We've got used to the idea of IP working in Low Earth Orbit, with the rise of Starlink as a high speed service which in many cases out-performs terrestrial services available in rural and remote locations. And, we've had IP services mediated via GeoSynchronous orbit satellites like DirecTV, which are now significantly less popular because of one overriding problem: the very long end-to-end delay. People find the half-second of round-trip time to a GEO satellite unacceptable. But, in space, things get much worse.
Marc's work looks at space contexts which go far beyond these orbital "shells" around earth, into the distances to the Moon, to the Asteroid belt, and beyond to other planets. The delay component in these networks isn't just an inconvenience, it has very real implications for rount-trip-time effects on a protocol like TCP, which demands a stream of "ACK" signals to manage the sender and receivers models of bandwidth and delay and retransmission.
Marc has been working on how to simulate the effects of these very long delays using earth bound Virtual Hosts and code, using the Linux TUN device, and TC-NETM along with code developed by his team. This allows them to programatically define an experiment in delay, loss, re-ordering terms, which can span hours of packet-in-flight time, and look at how switches and routers, intermediate elements of an end-to-end IP exchange can work. Code patches to these systems to represent delay as a 64 bit quantity now mean it's theoretically possible to test IP out to the edge of the galaxy, if you had a way to keep machines running that long.

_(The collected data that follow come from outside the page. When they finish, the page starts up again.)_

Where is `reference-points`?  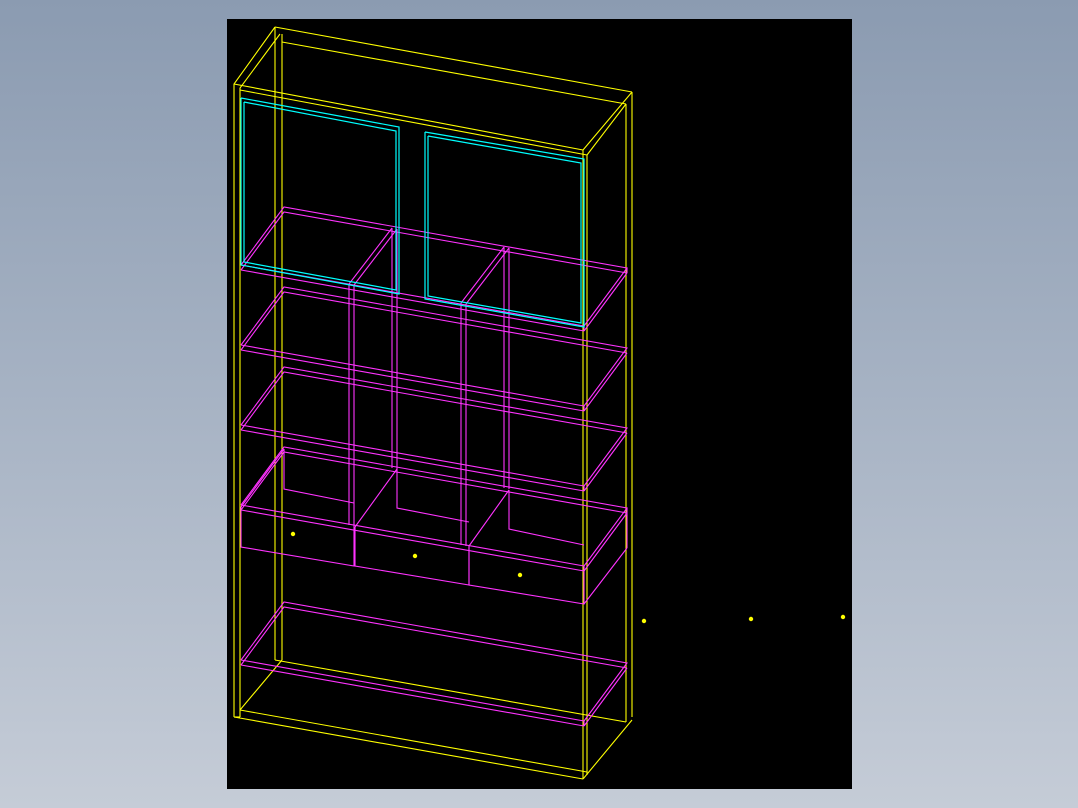 reference-points is located at coordinates (568, 578). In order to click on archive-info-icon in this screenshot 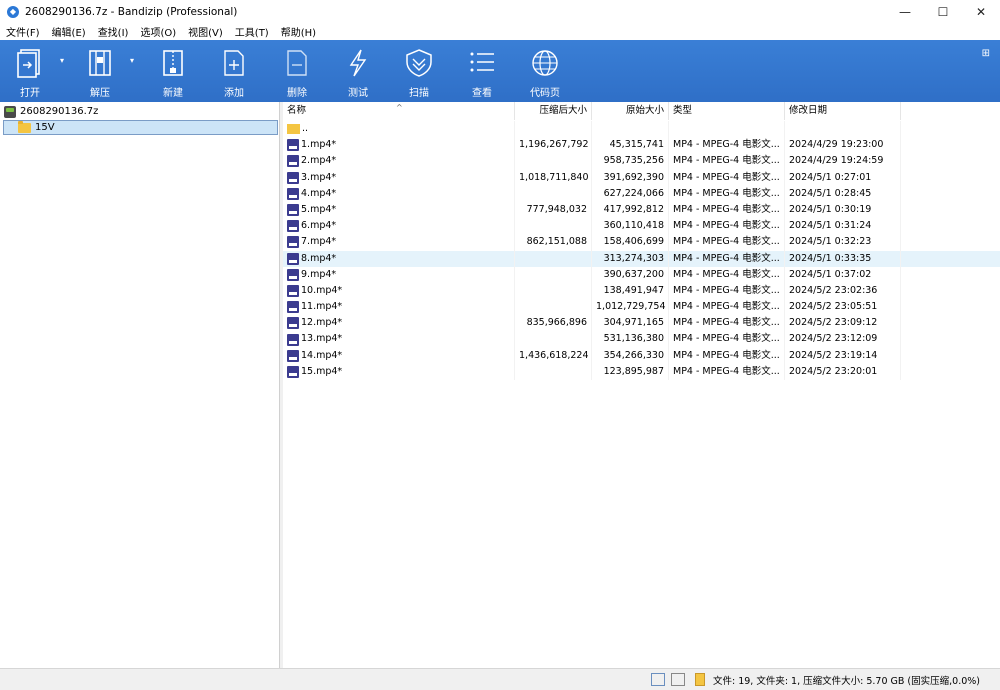, I will do `click(700, 680)`.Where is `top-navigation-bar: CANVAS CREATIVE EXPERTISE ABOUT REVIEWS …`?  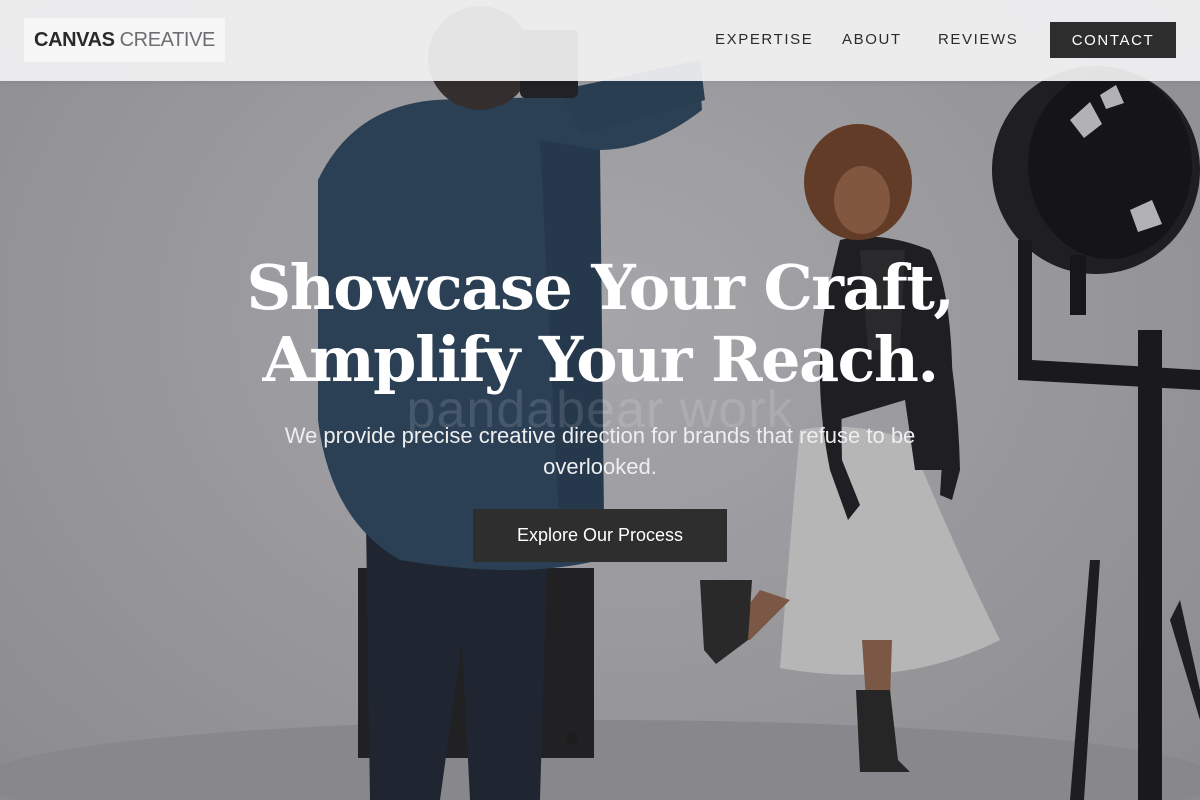 top-navigation-bar: CANVAS CREATIVE EXPERTISE ABOUT REVIEWS … is located at coordinates (600, 40).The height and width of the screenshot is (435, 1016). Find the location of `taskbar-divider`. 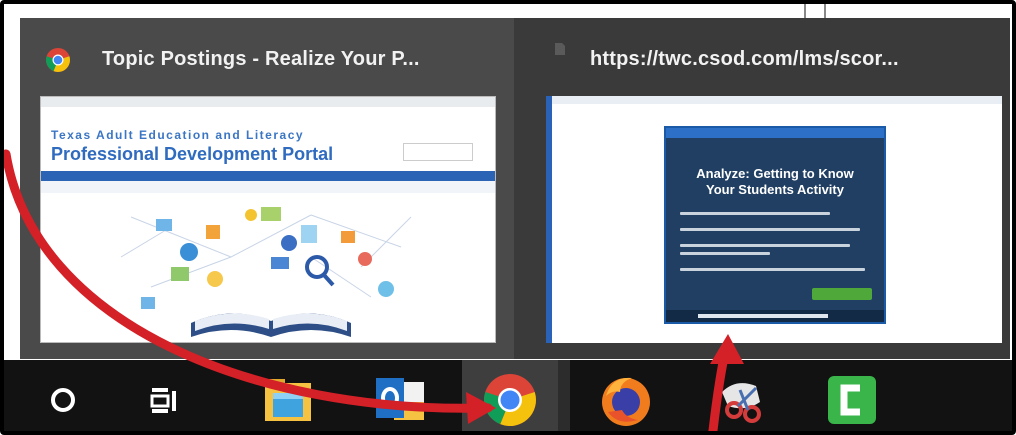

taskbar-divider is located at coordinates (564, 396).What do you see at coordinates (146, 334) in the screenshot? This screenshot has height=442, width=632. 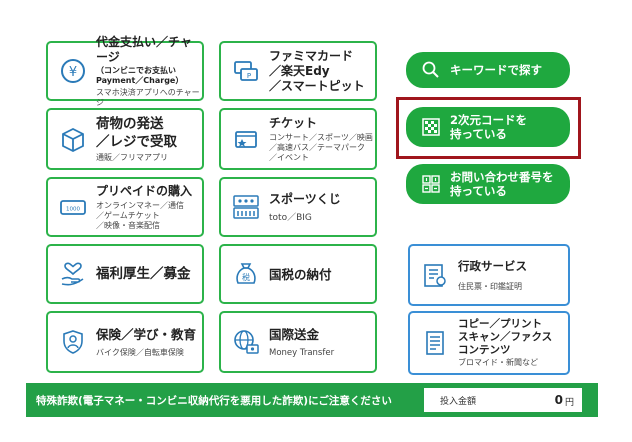 I see `insurance-title: 保険／学び・教育` at bounding box center [146, 334].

If we look at what we actually want from IP networks in deep space, TCP isn't the right choice for how to get applications to work: There is a much better choice in QUIC, a more modern session-layer like protocol which can deploy over unreliable transport like UDP, and which integrates transport-layer security and IP address agility into the same model.
As Marc discusses in this episode. IP in space is already a reality, with deployment of mobile telephony 4G base stations to the moon, and Chinese researchers experimenting with QUIC. The IETF is actively exploring the protocol options in the TIPTOP working group.